■ **EXCERPT**
········
# dimensions of a rabbit wringer?



## ohiogoatgirl

hello! i'm a very independant person and i will soon be getting rabbits for meat and selling. i would like to have everything ready for butchering ASAP. i have been reading alot about different ways to butcher and i really like the rabbit wringer. i think i understand how it works and i've watched a video of people using them. the part i cant seem to get is how long is it? what is the width at the open  end? width at the closed end (the bottom of the V part)? i read somewhere about someone who used a crutch to to the same thing. was thinking i could make a "wringer" type of my own. thanks!


----------



## brentr

I made my own from some angle iron and re-bar.  2" angle iron eight inches long, 3/8" re-bar long enough to have a 4" opening at the wide end of the V, and 1" at the closed end.


----------



## DKRabbitry

I have never seen one in person but have been poking at DH to make me one.  Glad to know someone else has done it successfully.  Thanks for the question and imput


----------



## ohiogoatgirl

hm....? is this about right? sorry for the poor doodle still learning my skills on a laptop


----------



## AZ Rabbits

Remember, the metal bar shouldn't go against a flat board. You need to have somewhat of a protruding edge on the backside too so that there's more of a point (see above image). As you put the rabbit in the wringer, facing away, it needs room for it's chin and such to be able to overhand a little bit. If not, it's face is flat up against the board and may not be as efficient.

Essentially, it's only two pieces of metal. A 90 degree angle bar with some kind of rebar or similar shaped bar angled toward it. It can even go to a point in the connection and doesn't necessarily need the end bend. The Rabbit Wringer is a handy tool and he's got it set up really nice and fine tuned with the angles, but people have used a similar setup for many years.
········
■ **DATA SHOWN**
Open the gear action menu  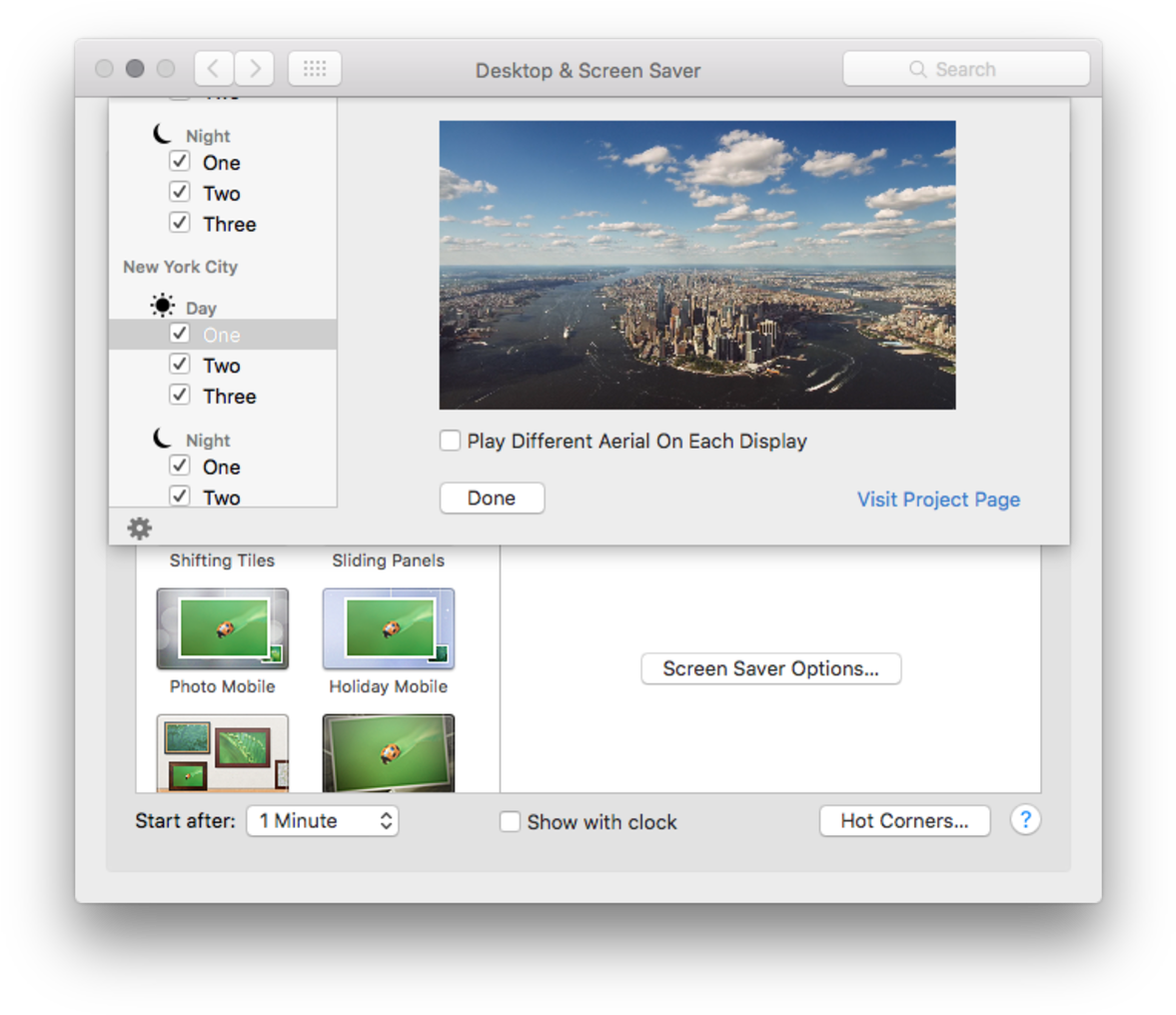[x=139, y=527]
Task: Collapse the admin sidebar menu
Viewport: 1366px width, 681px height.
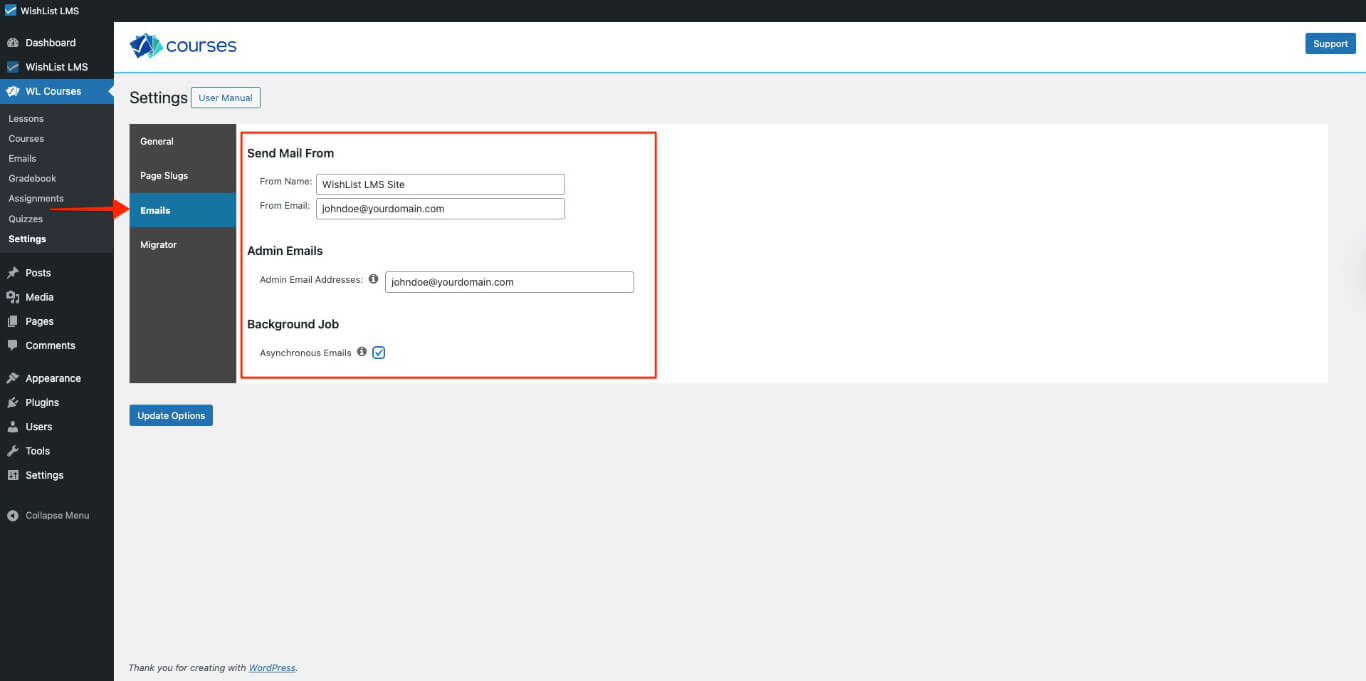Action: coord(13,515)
········
■ **THE REQUEST**
Transcribe the stretch of the rabbit wringer thread from "Essentially, it's only" through "for many years.".

■ **TASK RESULT**
Essentially, it's only two pieces of metal. A 90 degree angle bar with some kind of rebar or similar shaped bar angled toward it. It can even go to a point in the connection and doesn't necessarily need the end bend. The Rabbit Wringer is a handy tool and he's got it set up really nice and fine tuned with the angles, but people have used a similar setup for many years.